- **PROBLEM DETAILS**:
Every record must be repeated exactly; omit any pictures they contain.

- **RECORDS SHOWN**:
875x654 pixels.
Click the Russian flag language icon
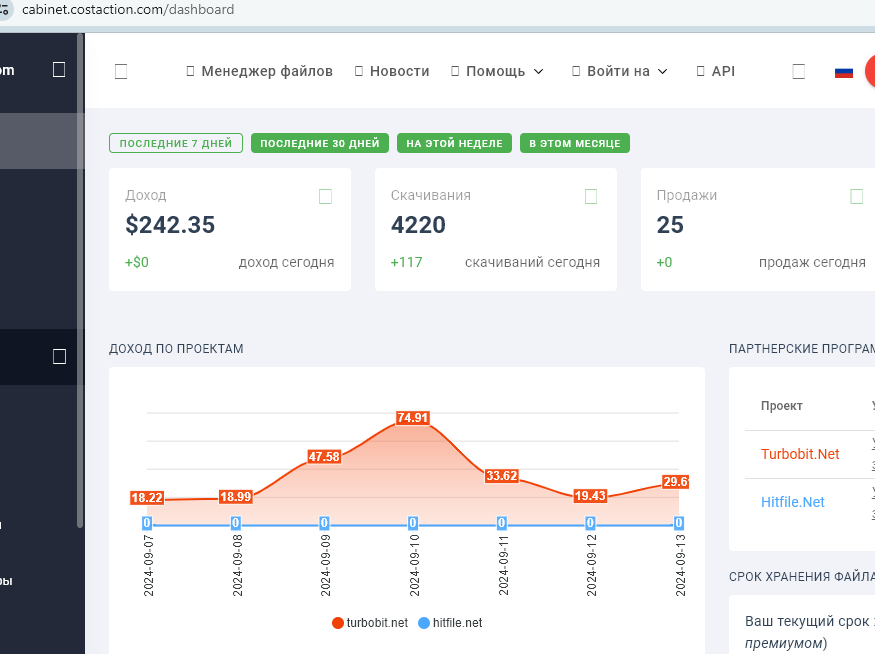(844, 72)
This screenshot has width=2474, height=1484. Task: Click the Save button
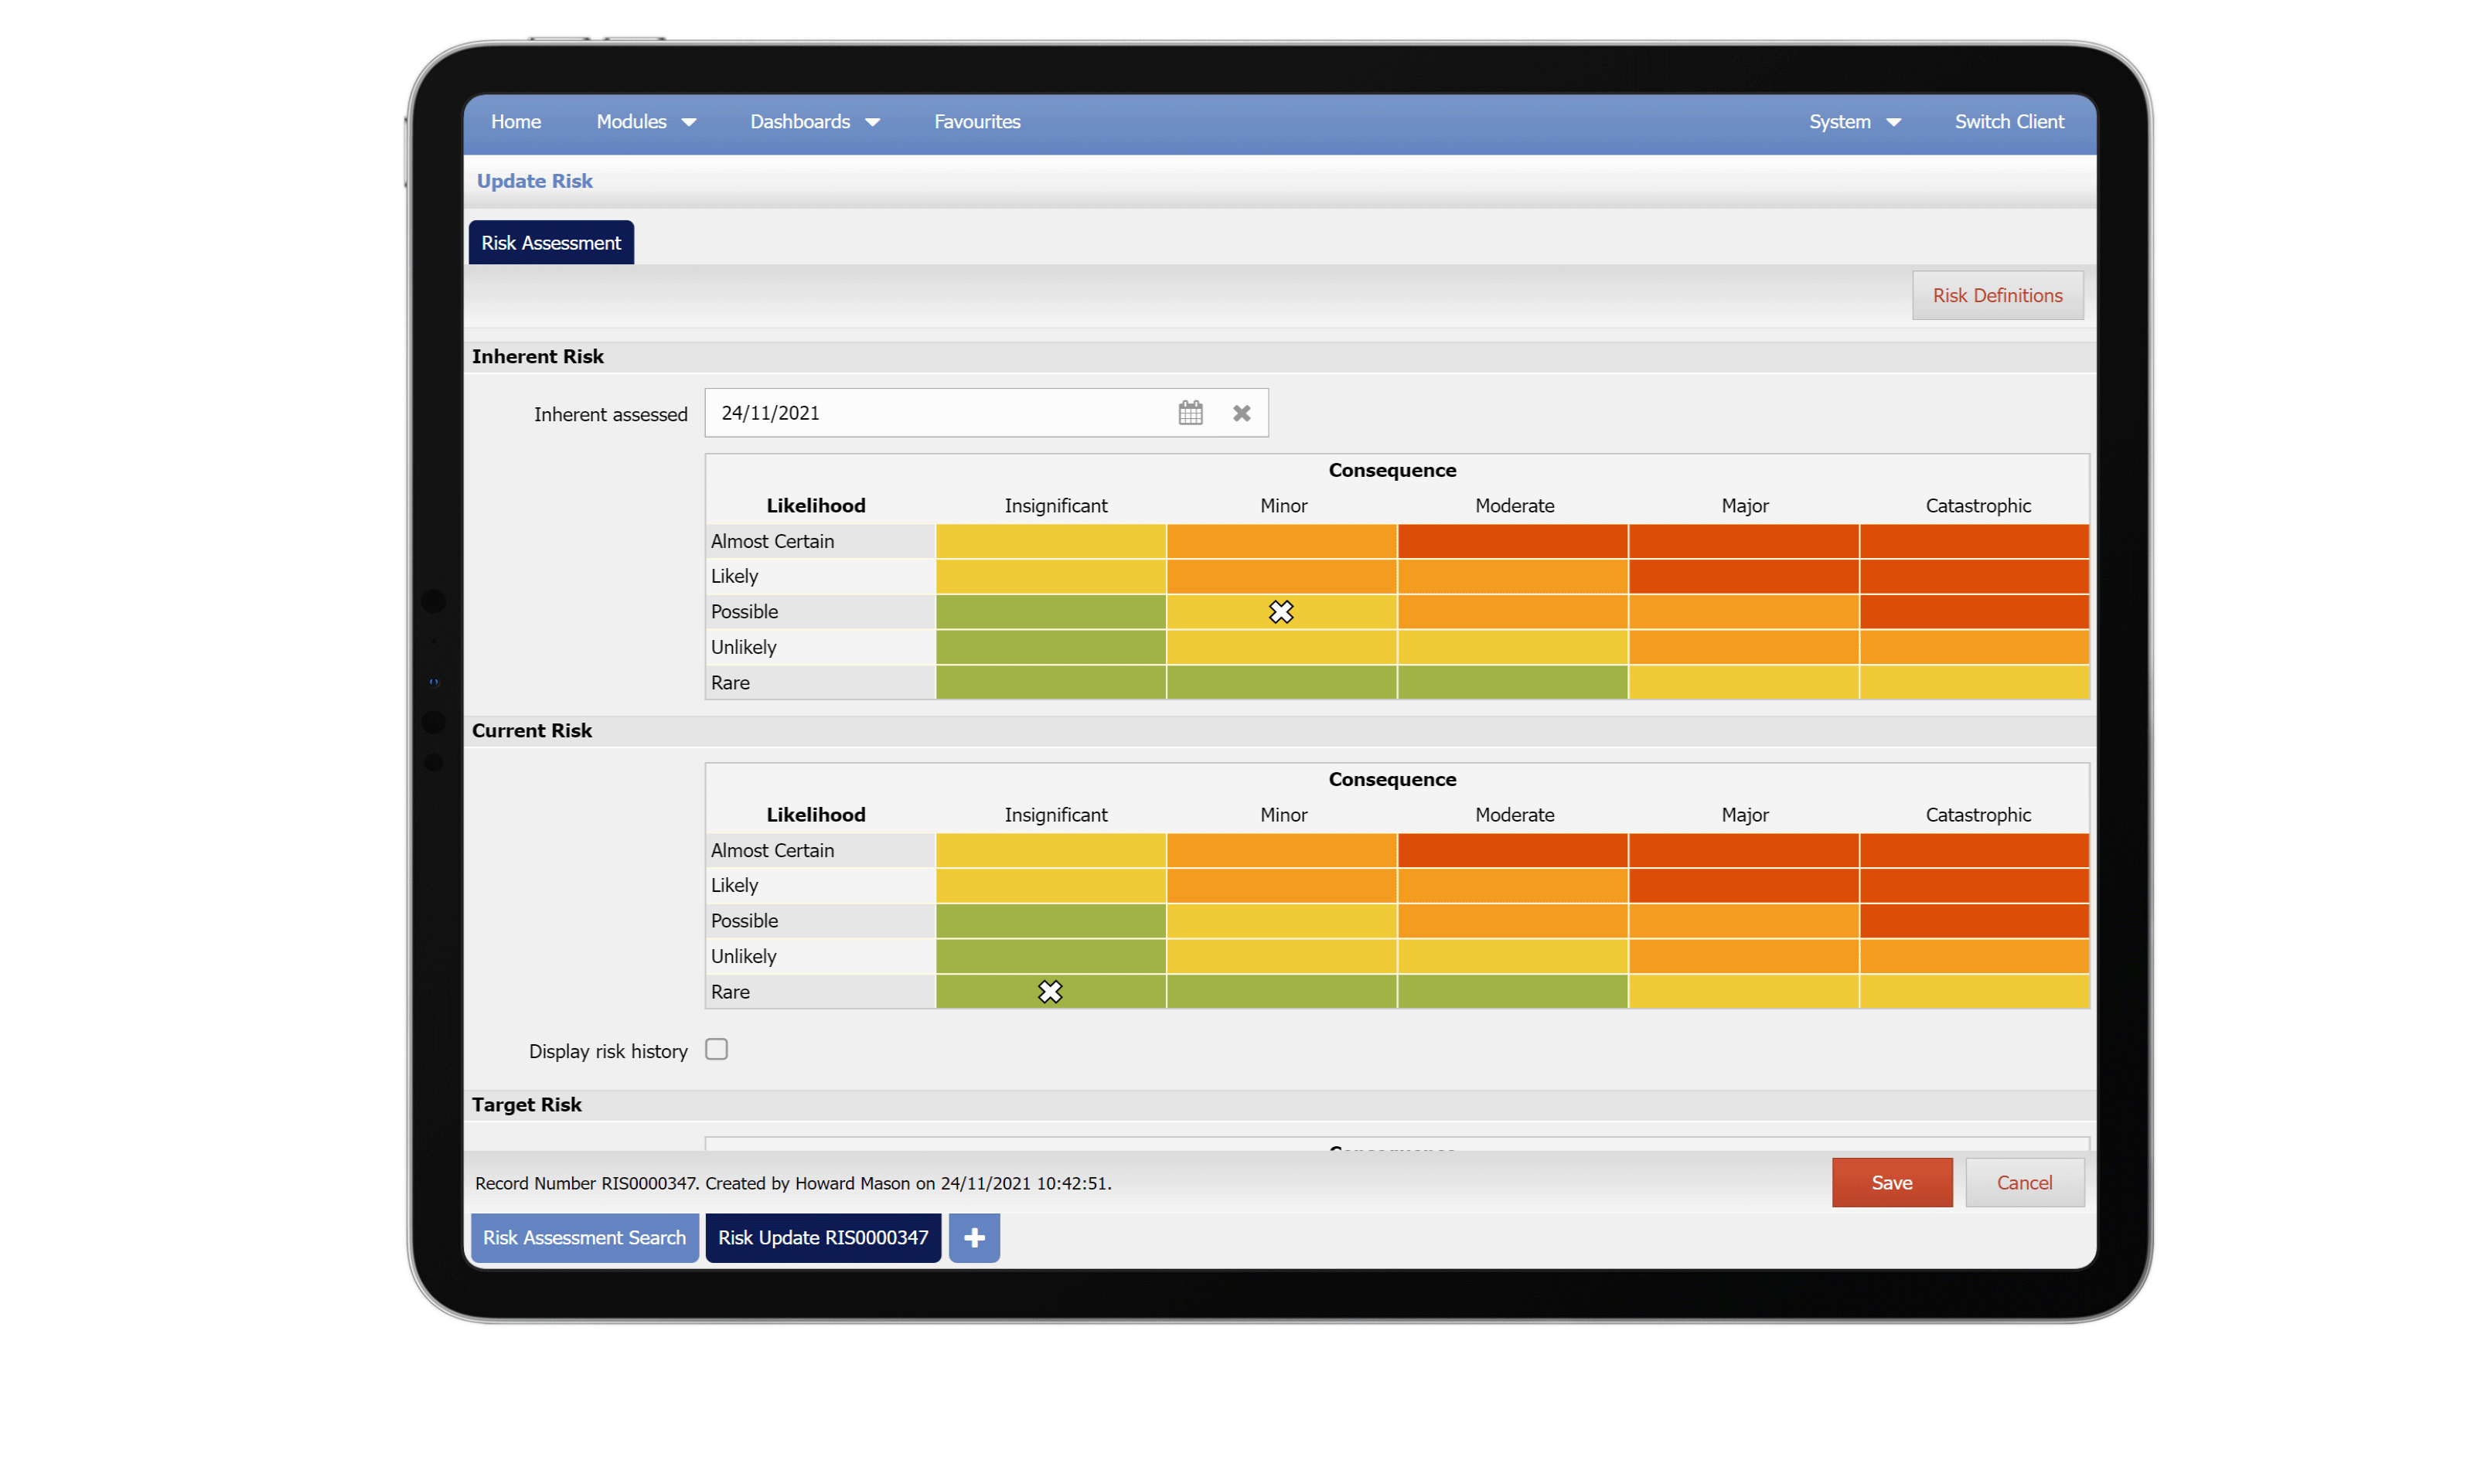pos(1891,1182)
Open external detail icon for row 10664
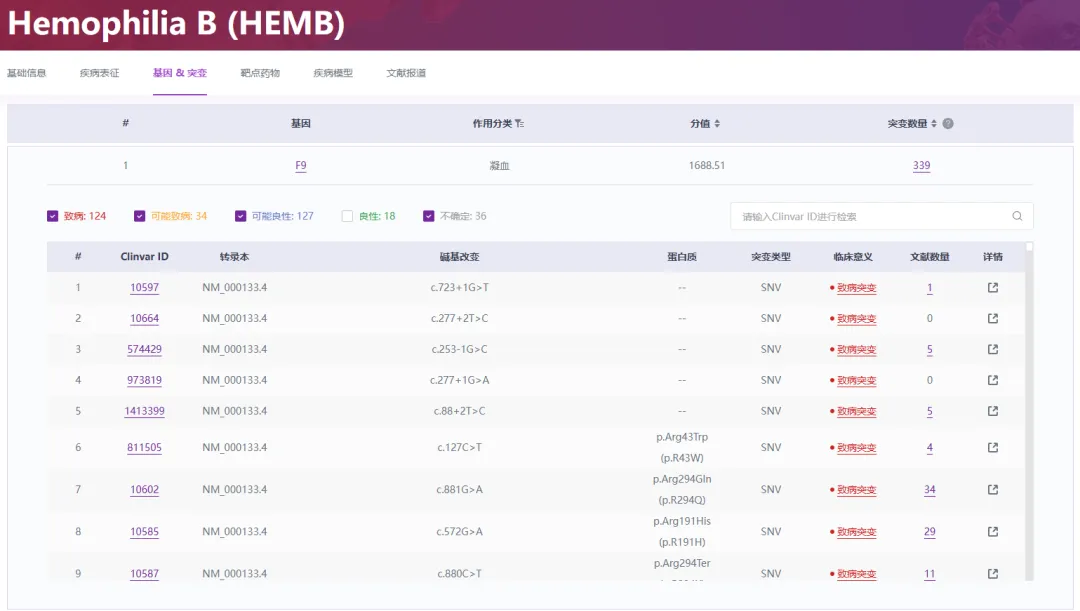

- **SOLUTION TO THE PROBLEM**:
875x654 pixels.
Click the Russian flag language icon
(844, 72)
This screenshot has width=2474, height=1484. Task: Click the Save button
pos(1891,1182)
Open external detail icon for row 10664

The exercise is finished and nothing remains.